[DATA LISTING]
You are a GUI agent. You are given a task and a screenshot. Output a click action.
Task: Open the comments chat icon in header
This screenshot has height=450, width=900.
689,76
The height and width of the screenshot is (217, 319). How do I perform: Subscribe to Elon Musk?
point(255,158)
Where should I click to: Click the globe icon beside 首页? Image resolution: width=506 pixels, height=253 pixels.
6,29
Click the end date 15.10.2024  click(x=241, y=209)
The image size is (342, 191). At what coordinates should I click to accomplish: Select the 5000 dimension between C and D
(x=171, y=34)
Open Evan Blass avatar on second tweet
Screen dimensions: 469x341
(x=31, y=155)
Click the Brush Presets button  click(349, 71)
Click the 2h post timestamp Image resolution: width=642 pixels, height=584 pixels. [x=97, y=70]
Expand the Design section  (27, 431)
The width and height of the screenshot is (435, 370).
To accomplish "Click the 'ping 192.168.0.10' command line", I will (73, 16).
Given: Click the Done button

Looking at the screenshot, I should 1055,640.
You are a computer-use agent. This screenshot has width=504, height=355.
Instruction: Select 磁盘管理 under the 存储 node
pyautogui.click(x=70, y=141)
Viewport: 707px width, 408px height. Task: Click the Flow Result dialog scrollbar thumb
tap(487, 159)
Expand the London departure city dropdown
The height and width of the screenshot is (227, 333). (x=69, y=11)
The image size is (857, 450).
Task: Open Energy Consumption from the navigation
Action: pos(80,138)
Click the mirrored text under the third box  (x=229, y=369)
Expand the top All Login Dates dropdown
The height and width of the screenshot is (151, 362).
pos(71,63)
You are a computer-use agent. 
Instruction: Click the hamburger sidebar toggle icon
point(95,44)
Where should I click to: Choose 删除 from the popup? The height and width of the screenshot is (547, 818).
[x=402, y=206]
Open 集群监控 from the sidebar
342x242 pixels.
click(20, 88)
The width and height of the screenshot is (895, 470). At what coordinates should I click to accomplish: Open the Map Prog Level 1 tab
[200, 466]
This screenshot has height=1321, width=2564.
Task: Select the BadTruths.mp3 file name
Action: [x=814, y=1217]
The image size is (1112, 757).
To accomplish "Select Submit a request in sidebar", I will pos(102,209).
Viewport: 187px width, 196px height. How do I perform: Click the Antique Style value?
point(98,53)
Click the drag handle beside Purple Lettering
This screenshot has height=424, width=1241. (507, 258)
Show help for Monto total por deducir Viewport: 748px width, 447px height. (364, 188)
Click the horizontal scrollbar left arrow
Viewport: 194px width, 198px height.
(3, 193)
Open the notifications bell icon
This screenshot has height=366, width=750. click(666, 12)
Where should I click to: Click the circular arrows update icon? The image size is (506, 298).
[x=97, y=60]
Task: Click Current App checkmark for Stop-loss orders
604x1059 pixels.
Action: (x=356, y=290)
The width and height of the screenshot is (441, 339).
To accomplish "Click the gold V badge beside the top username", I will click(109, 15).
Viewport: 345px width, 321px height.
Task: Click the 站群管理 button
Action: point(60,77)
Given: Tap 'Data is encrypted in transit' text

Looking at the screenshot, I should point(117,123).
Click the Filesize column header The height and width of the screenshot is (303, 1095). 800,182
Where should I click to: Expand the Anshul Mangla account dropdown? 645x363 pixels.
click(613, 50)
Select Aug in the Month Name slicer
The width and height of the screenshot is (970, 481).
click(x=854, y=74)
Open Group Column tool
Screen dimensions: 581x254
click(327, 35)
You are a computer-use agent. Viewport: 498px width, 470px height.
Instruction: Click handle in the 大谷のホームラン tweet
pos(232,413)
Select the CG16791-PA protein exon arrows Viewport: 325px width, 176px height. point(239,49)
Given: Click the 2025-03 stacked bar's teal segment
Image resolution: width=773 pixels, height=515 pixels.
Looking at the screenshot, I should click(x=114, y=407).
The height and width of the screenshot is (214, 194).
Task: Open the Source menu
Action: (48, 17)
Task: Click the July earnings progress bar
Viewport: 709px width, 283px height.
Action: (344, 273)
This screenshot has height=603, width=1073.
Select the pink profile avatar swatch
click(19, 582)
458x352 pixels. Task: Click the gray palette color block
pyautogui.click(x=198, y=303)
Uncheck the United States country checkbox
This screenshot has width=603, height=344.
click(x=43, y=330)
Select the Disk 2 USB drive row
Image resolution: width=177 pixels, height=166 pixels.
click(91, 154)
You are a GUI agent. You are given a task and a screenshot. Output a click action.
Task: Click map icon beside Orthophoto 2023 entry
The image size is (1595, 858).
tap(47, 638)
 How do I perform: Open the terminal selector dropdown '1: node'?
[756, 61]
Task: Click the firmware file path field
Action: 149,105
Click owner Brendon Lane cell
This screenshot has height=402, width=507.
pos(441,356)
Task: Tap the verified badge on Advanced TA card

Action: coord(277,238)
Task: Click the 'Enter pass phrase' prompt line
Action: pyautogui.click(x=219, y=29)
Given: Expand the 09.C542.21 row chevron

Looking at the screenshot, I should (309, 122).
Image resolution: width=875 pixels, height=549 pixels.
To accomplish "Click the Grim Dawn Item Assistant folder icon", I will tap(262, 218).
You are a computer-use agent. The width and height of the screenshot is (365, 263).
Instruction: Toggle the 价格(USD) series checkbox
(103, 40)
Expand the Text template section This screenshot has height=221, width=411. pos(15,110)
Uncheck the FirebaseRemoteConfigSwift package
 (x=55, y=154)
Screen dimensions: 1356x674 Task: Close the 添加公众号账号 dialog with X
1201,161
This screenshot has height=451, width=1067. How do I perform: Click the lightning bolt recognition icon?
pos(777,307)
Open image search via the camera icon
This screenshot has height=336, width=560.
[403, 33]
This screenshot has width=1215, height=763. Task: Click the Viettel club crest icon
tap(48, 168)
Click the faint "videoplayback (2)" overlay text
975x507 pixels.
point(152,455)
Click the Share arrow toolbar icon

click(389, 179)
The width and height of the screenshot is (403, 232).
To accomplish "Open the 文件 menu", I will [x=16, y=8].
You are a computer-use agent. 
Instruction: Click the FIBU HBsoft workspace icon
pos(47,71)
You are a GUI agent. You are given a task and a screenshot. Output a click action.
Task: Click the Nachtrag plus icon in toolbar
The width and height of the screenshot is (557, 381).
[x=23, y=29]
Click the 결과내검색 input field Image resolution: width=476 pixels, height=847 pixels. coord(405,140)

[WHAT YOU HAVE TO DO] Every line above should be duplicated exactly as it stands.

[SOLVED EXERCISE]
You are a GUI agent. You are given a task and a screenshot. Output a click action.
Task: Open the comments chat icon in header
This screenshot has height=450, width=900.
689,76
The height and width of the screenshot is (217, 319). How do I perform: Subscribe to Elon Musk?
point(255,158)
Where should I click to: Click the globe icon beside 首页? Image resolution: width=506 pixels, height=253 pixels.
6,29
Click the end date 15.10.2024  click(x=241, y=209)
The image size is (342, 191). At what coordinates should I click to accomplish: Select the 5000 dimension between C and D
(x=171, y=34)
Open Evan Blass avatar on second tweet
Screen dimensions: 469x341
(x=31, y=155)
Click the Brush Presets button  click(349, 71)
Click the 2h post timestamp Image resolution: width=642 pixels, height=584 pixels. [x=97, y=70]
Expand the Design section  (27, 431)
The width and height of the screenshot is (435, 370).
To accomplish "Click the 'ping 192.168.0.10' command line", I will (73, 16).
Given: Click the Done button

Looking at the screenshot, I should 1055,640.
You are a computer-use agent. This screenshot has width=504, height=355.
Instruction: Select 磁盘管理 under the 存储 node
pyautogui.click(x=70, y=141)
Viewport: 707px width, 408px height. Task: Click the Flow Result dialog scrollbar thumb
tap(487, 159)
Expand the London departure city dropdown
The height and width of the screenshot is (227, 333). (x=69, y=11)
The image size is (857, 450).
Task: Open Energy Consumption from the navigation
Action: pos(80,138)
Click the mirrored text under the third box  (x=229, y=369)
Expand the top All Login Dates dropdown
The height and width of the screenshot is (151, 362).
pos(71,63)
You are a computer-use agent. 
Instruction: Click the hamburger sidebar toggle icon
point(95,44)
Where should I click to: Choose 删除 from the popup? The height and width of the screenshot is (547, 818).
[x=402, y=206]
Open 集群监控 from the sidebar
342x242 pixels.
click(20, 88)
The width and height of the screenshot is (895, 470). At what coordinates should I click to accomplish: Open the Map Prog Level 1 tab
[200, 466]
This screenshot has height=1321, width=2564.
Task: Select the BadTruths.mp3 file name
Action: [x=814, y=1217]
The image size is (1112, 757).
To accomplish "Select Submit a request in sidebar", I will pos(102,209).
Viewport: 187px width, 196px height. How do I perform: Click the Antique Style value?
point(98,53)
Click the drag handle beside Purple Lettering
This screenshot has height=424, width=1241. (507, 258)
Show help for Monto total por deducir Viewport: 748px width, 447px height. (364, 188)
Click the horizontal scrollbar left arrow
Viewport: 194px width, 198px height.
(3, 193)
Open the notifications bell icon
This screenshot has height=366, width=750. click(666, 12)
Where should I click to: Click the circular arrows update icon? The image size is (506, 298).
[x=97, y=60]
Task: Click Current App checkmark for Stop-loss orders
604x1059 pixels.
Action: (x=356, y=290)
The width and height of the screenshot is (441, 339).
To accomplish "Click the gold V badge beside the top username", I will click(109, 15).
Viewport: 345px width, 321px height.
Task: Click the 站群管理 button
Action: point(60,77)
Given: Tap 'Data is encrypted in transit' text

Looking at the screenshot, I should point(117,123).
Click the Filesize column header The height and width of the screenshot is (303, 1095). 800,182
Where should I click to: Expand the Anshul Mangla account dropdown? 645x363 pixels.
click(613, 50)
Select Aug in the Month Name slicer
The width and height of the screenshot is (970, 481).
click(x=854, y=74)
Open Group Column tool
Screen dimensions: 581x254
click(327, 35)
You are a computer-use agent. Viewport: 498px width, 470px height.
Instruction: Click handle in the 大谷のホームラン tweet
pos(232,413)
Select the CG16791-PA protein exon arrows Viewport: 325px width, 176px height. point(239,49)
Given: Click the 2025-03 stacked bar's teal segment
Image resolution: width=773 pixels, height=515 pixels.
Looking at the screenshot, I should click(x=114, y=407).
The height and width of the screenshot is (214, 194).
Task: Open the Source menu
Action: (48, 17)
Task: Click the July earnings progress bar
Viewport: 709px width, 283px height.
Action: (344, 273)
This screenshot has height=603, width=1073.
Select the pink profile avatar swatch
click(19, 582)
458x352 pixels. Task: Click the gray palette color block
pyautogui.click(x=198, y=303)
Uncheck the United States country checkbox
This screenshot has width=603, height=344.
click(x=43, y=330)
Select the Disk 2 USB drive row
Image resolution: width=177 pixels, height=166 pixels.
click(91, 154)
You are a GUI agent. You are given a task and a screenshot. Output a click action.
Task: Click map icon beside Orthophoto 2023 entry
The image size is (1595, 858).
tap(47, 638)
 How do I perform: Open the terminal selector dropdown '1: node'?
[756, 61]
Task: Click the firmware file path field
Action: 149,105
Click owner Brendon Lane cell
This screenshot has height=402, width=507.
pos(441,356)
Task: Tap the verified badge on Advanced TA card

Action: coord(277,238)
Task: Click the 'Enter pass phrase' prompt line
Action: pyautogui.click(x=219, y=29)
Given: Expand the 09.C542.21 row chevron

Looking at the screenshot, I should (309, 122).
Image resolution: width=875 pixels, height=549 pixels.
To accomplish "Click the Grim Dawn Item Assistant folder icon", I will tap(262, 218).
You are a computer-use agent. The width and height of the screenshot is (365, 263).
Instruction: Toggle the 价格(USD) series checkbox
(103, 40)
Expand the Text template section This screenshot has height=221, width=411. pos(15,110)
Uncheck the FirebaseRemoteConfigSwift package
 (x=55, y=154)
Screen dimensions: 1356x674 Task: Close the 添加公众号账号 dialog with X
1201,161
This screenshot has height=451, width=1067. How do I perform: Click the lightning bolt recognition icon?
pos(777,307)
Open image search via the camera icon
This screenshot has height=336, width=560.
[403, 33]
This screenshot has width=1215, height=763. Task: Click the Viettel club crest icon
tap(48, 168)
Click the faint "videoplayback (2)" overlay text
975x507 pixels.
point(152,455)
Click the Share arrow toolbar icon

click(389, 179)
The width and height of the screenshot is (403, 232).
To accomplish "Open the 文件 menu", I will [x=16, y=8].
You are a computer-use agent. 
Instruction: Click the FIBU HBsoft workspace icon
pos(47,71)
You are a GUI agent. You are given a task and a screenshot. Output a click action.
Task: Click the Nachtrag plus icon in toolbar
The width and height of the screenshot is (557, 381).
[x=23, y=29]
Click the 결과내검색 input field Image resolution: width=476 pixels, height=847 pixels. coord(405,140)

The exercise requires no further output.